The outcomes analysis revealed significant interactions between race and age (P = .01) and N stage (P = .005). Multivariate analysis adjusting for BRAF and KRAS mutations and other covariates showed that among patients younger than age 50 years , blacks had shorter DFS (HR = 2.84; 95% CI, 1.73-4.66) and TTR (HR = 2.71; 95% CI, 1.61-4.54) compared to whites. Among patients with N1 tumors, blacks also had shorter DFS (HR = 1.54; 95% CI, 1.07-2.29) and TTR (HR = 1.71; 95% CI, 1.13-2.58) compared to whites.
“In addition to published data indicating that a limited number of genes are preferentially mutated in colon cancers from black vs. white patients, our study revealed differences in the mutation frequencies of BRAF and KRAS oncogenes that provide prognostic information in colon cancer patients,” Frank Sinicrope, MD, an oncologist at Mayo Clinic, said in the press release. “Our data provide further evidence that colon cancers from blacks are intrinsically different and are associated with more aggressive clinical behavior in young black patients.”
In a related editorial, Chyke A. Doubeni, MD, MPH, and Anil Rustgi, MD, both from University of Pennsylvania Perelman School of Medicine, wrote that this study is “an important contribution to understanding [colorectal cancer] disparities.” However, they added that “knowledge of the mechanisms for racial disparities in CRC remains incomplete, but the prescription is to eliminate variation in the quality of care received along the entire care continuum. This is even more important in the genomic era to assure that all patients realize the benefits of scientific advances.

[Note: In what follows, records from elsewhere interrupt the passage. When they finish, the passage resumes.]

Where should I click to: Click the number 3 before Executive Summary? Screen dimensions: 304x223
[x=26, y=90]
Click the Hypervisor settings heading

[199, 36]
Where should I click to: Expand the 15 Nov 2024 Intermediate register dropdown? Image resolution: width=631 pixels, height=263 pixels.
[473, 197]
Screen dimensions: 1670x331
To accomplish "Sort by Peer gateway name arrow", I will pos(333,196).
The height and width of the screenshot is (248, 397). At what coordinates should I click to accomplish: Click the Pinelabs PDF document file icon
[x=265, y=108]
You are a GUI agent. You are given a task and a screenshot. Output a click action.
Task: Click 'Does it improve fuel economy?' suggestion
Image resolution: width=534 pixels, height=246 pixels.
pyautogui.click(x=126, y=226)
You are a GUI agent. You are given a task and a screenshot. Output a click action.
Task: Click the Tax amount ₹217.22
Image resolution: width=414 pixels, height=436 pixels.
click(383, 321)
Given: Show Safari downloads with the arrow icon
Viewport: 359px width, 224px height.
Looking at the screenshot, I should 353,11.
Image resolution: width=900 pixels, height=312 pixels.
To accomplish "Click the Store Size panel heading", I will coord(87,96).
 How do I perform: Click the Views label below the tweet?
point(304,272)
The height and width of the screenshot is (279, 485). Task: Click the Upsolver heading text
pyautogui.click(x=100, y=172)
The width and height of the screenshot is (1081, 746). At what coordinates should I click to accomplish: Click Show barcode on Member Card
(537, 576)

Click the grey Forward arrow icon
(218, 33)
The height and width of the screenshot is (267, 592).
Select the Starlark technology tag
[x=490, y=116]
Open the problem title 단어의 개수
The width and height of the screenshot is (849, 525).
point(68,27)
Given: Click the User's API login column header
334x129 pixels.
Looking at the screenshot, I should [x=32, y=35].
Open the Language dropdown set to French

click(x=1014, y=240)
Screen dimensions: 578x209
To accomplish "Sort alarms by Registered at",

“A multipronged approach involving research, policy, health care delivery transformation, and medical education is necessary to realize the ideal of eliminating health disparities, and CRC is an excellent model for this quest, particularly to identify biomarkers for the disproportionate high risk of tumor recurrence in younger blacks as documented by Yoon et al,” they concluded. – by Adam Leitenberger
Disclosures: The researchers, Doubeni and Rustgi report no relevant financial disclosures.